## Excerpted passage:
# First planted tank.....any help welcome.



## andyfish2000 (Sep 26, 2007)

Ok, so perhaps I loaded this post up with too many questions.:icon_redf 

I have been thinking of my situation and am thinking that maybe I will deepen the sand to a suitable level, and then plant in it. i could then scatter some pebbles around the plant to stop any digging.

So my reduced questions now are:

1. What low light plants will grow in sand?

2. What are the Fert Tabs that everyone talks about? Should I investy in them?

Of course, please feel free to answer any of the original questions as well. 

Andy


----------



## Cheesehead Cory (Mar 30, 2007)

andyfish2000 said:


> 1. What low light plants will grow in sand?


Any of them.



andyfish2000 said:


> 2. What are the Fert Tabs that everyone talks about? Should I investy in them?


Only if you want to. You can provide a fertile substrate by using tabs, or you can add fertilizer to the water column. Doing both would be most advantageous to your plants, but either will still grow plants fairly well. Doesn't sound like you have tons of light over your tank, so you shouldn't need a whole lot of ferts either way. Some people get by adding no fertilizers at all other than fish waste to their low light, low tech tank.



andyfish2000 said:


> Of course, please feel free to answer any of the original questions as well.
> Andy


1)Yes, you can replant your wisteria trimmings, in just about any kind of substrate you wish: sand, soil, or any of the prepared aquarium substrates. 

2)Not sure why a digging fish would leave potted substrate alone, but if that's how you want to do it, go for it.

3)As long as you're happy with the rate of growth your current bulbs are giving you, I'd run 'em till they burn out.

4)Probably, but I have no experience with Flourish Excel.

5)ALL plants consume Nitrates (N), as well as Potassium (K) and Phosphorus (P), plus micronutrients. Read up on these in the water parameters forum. Plant any way you want.

HTH


----------



## andyfish2000 (Sep 26, 2007)

Thanks CC for your response.

I have now changed the sand for a silica sand which is larger particles, and also added some vallis in the mix.

Can anyone help as to whether I should turn the air pump off, and also whether it would be worth adding a small DIY CO2 unit to assist the plants. I still intend to keep the light as is and only select low light plants. I guess I am thinking of the change to give a faster growth in the plants.

Would switching off the air pump cause me problems with teh fish???

Any help welcome.

Andy


----------



## gotcheaprice (Aug 29, 2007)

If you do CO2, take out the bubblers. I suggest taking out the bubblers anyways. And low light plants don't really need co2, but I think it'll help.


----------



## ikuzo (Jul 11, 2006)

break the pot in half or 2/3, it will look a lot more natural 

just watch the fish. if they are gasping for air then CO2 is too much. but that isn't likely to happen with DIY CO2.


----------



## andyfish2000 (Sep 26, 2007)

:icon_lol: I have removed one of the pots and put the other one behind the wood so that it is not so obvious but still provides a cave. I never was happy with them!

I guess I am not so worried about having too much CO2, more about not having enough oxygen in the water. Whould that be a problem?

## Direction:
Change "pebbles" to "stones" in the planted tank thread, starting at "Ok, so perhaps" and ending at "stop any digging.", and write out that stretch with the change made.

## Material:
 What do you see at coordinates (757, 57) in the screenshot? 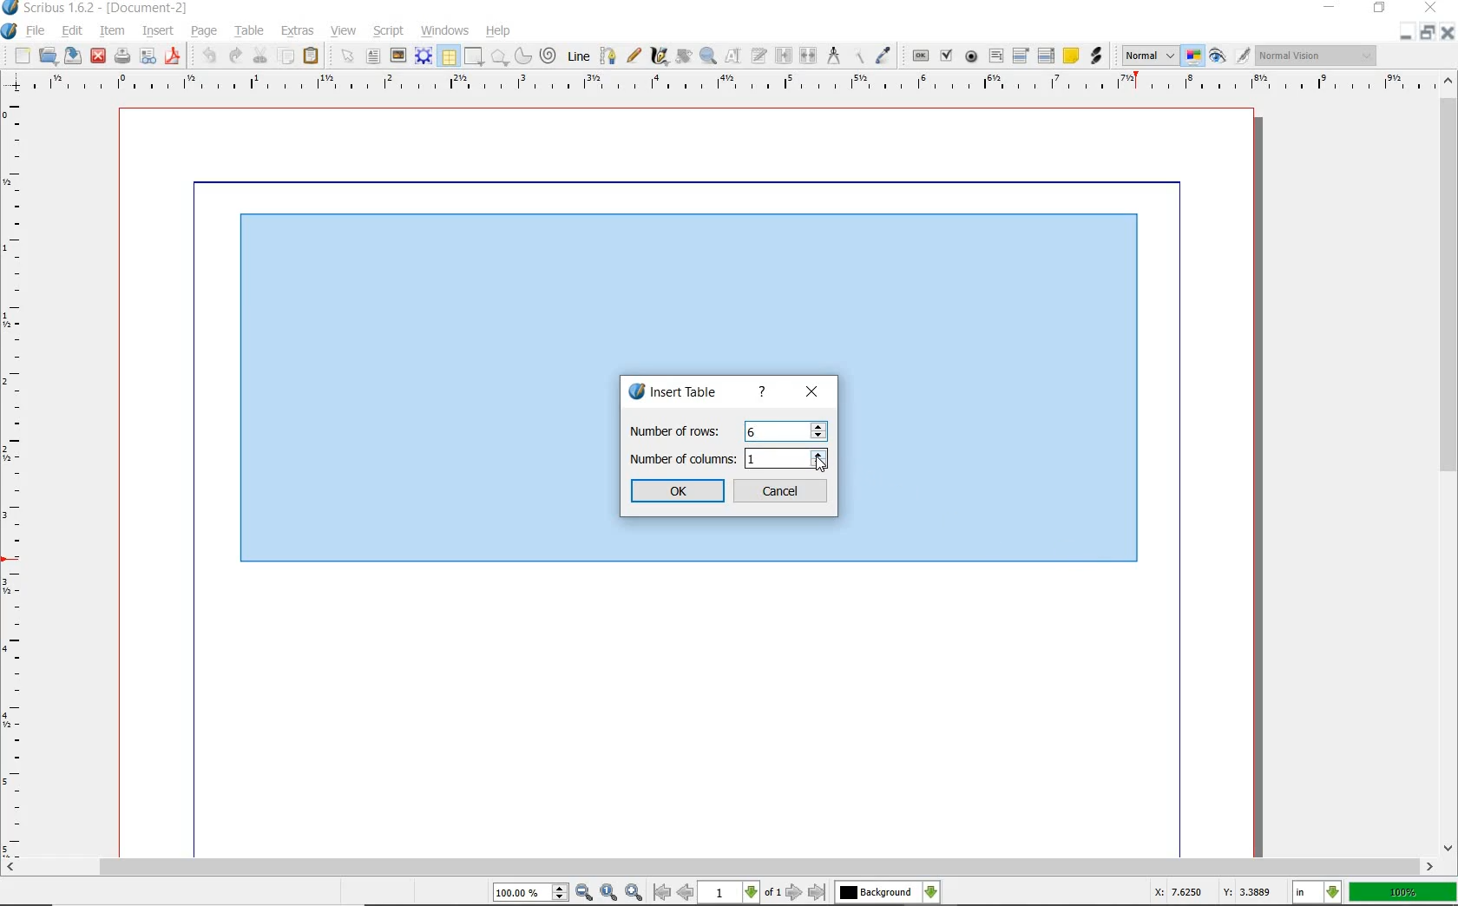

## The reply:
Ok, so perhaps I loaded this post up with too many questions.:icon_redf 

I have been thinking of my situation and am thinking that maybe I will deepen the sand to a suitable level, and then plant in it. i could then scatter some stones around the plant to stop any digging.